Architecture professor receives Graham Foundation grant

Charles Davis II, assistant professor of architectural history, was awarded a grant from the Graham Foundation for Advanced Studies in the Fine Arts for his project “Building Character: The Racial Politics of Modern Architectural Style, 1860-1945.”

Established in 1956, the Graham Foundation awards project-based grants to individuals and organizations to create public programs to foster the development of diverse and challenging ideas about architecture and the role it plays in arts, culture and society.

The foundation’s 2015 grants to individuals totaled $490,000 and were awarded to 63 applicants, approximately 10 percent of some 600 applications from around the world. Davis, the only grant recipient in North Carolina, will receive $9,500.

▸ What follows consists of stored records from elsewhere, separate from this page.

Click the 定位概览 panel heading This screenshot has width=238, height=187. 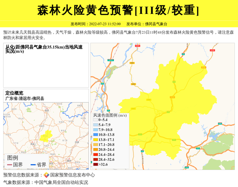click(x=14, y=93)
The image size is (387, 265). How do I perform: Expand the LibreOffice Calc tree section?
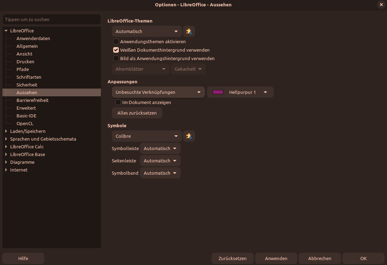click(6, 147)
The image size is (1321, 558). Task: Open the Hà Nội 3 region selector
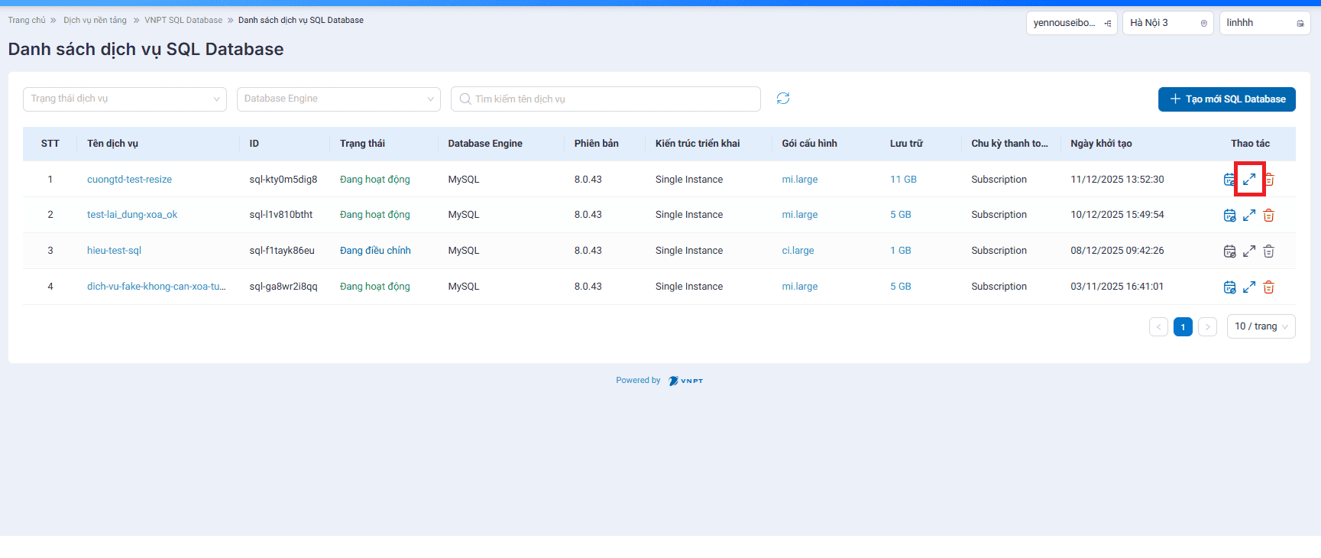1167,23
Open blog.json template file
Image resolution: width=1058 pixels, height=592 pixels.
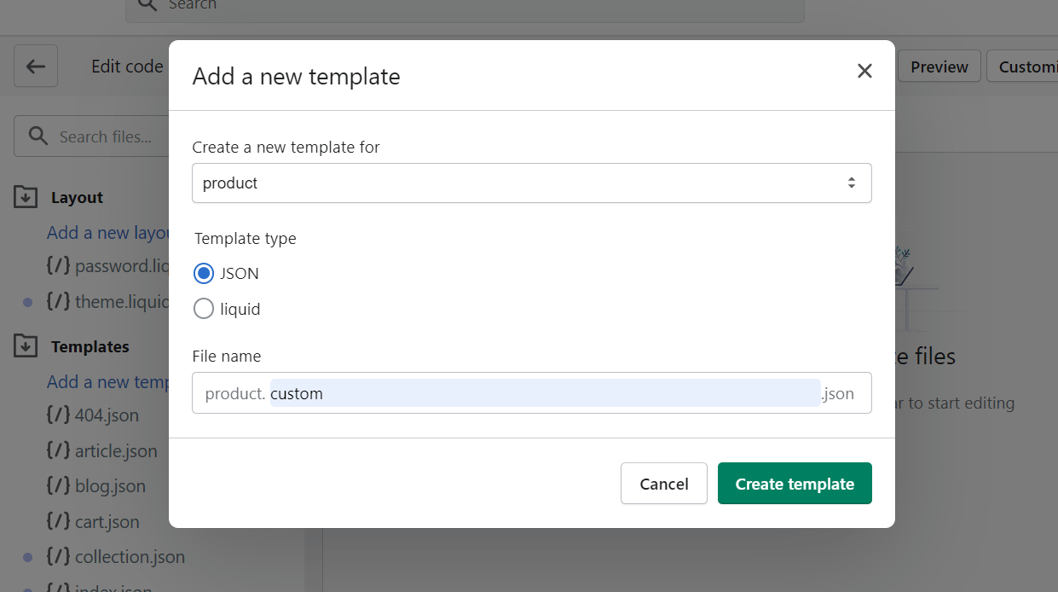(x=110, y=486)
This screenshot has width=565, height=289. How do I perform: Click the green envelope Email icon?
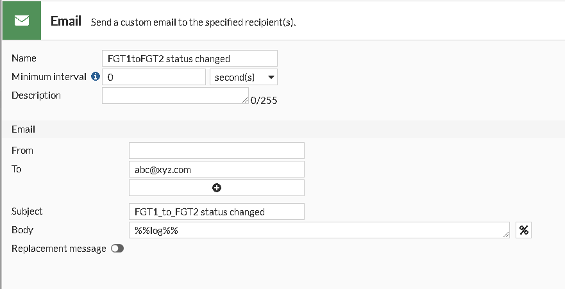click(x=22, y=21)
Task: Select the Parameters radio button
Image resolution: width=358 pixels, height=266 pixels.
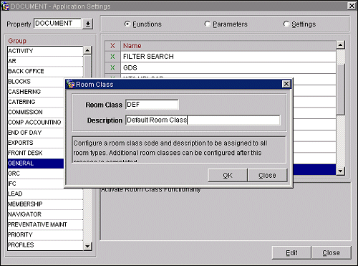Action: 207,24
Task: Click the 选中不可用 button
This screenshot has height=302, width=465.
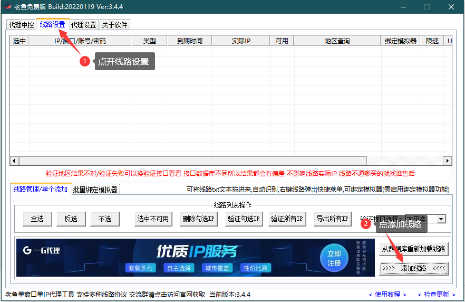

“Building Character: The Racial Politics of Modern Architectural Style, 1860-1945” will be published by the University of Pittsburgh Press in 2016-17. In it, Davis will demonstrate the seminal role of race theory in the work of Viollet-le-Duc, Gottfried Semper, Louis Sullivan and William Lescaze.

Davis holds a master’s degree and Ph.D. in architecture from the University of Pennsylvania and a B.P.S. and Master of Architecture from the State University of New York at Buffalo. He is coeditor, with Beth Tauke and Korydon Smith, of “Diversity and Design” (Routledge, 2015).